Global financial services firm Morgan Stanley has agreed to pay a $1 million penalty for failure to safeguard customer data, the U.S. Securities and Exchange Commission (SEC) said on Wednesday.
According to a statement by the SEC, the Wall Street bank violated a federal regulation – known as the “Safeguards Rule” – by failing to adopt federally required written policies and procedures reasonably designed to protect customer data.
As a result, former financial advisor Galen Marsh was able to gain access to confidential information and transfer client data from an estimated 730,000 accounts to his personal server from 2011 to 2014.
His personal server was ultimately hacked by third parties, the regulator said, and details of about 900 accounts were later released online:
“A likely third-party hack of Marsh’s personal server resulted in portions of the confidential data being posted on the Internet with offers to sell larger quantities,” the SEC said.

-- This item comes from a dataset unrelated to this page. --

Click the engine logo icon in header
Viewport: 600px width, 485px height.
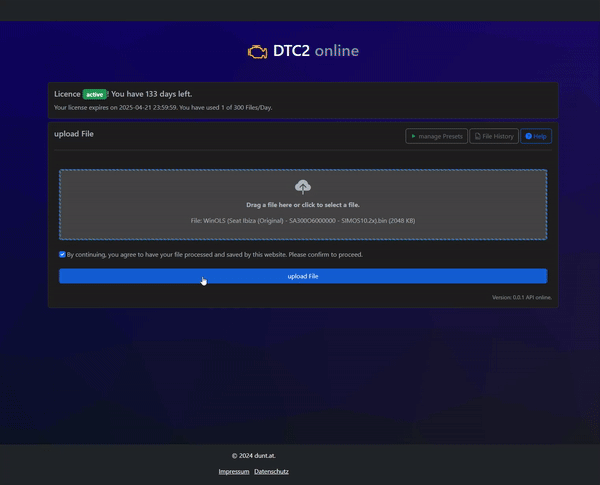pyautogui.click(x=258, y=51)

In a separate SEC order, Marsh was barred from the industry for five years. In December, he was criminally convicted for the breach and was sentenced to three years probation, and ordered to pay $600,000 in restitution.
Marsh reportedly conducted about 6,000 unauthorized researches on the bank’s computer system, taking client names, addresses and phone numbers, as well as account numbers, fixed-income investment information and account values.
Although the bank did not admit or deny the offense, Morgan Stanley spokesman Jim Wiggins told Bloomberg the firm is pleased to settle the matter.
Wiggins added the bank “worked quickly to protect affected clients by changing account numbers and offering credit monitoring and identity theft protection services.”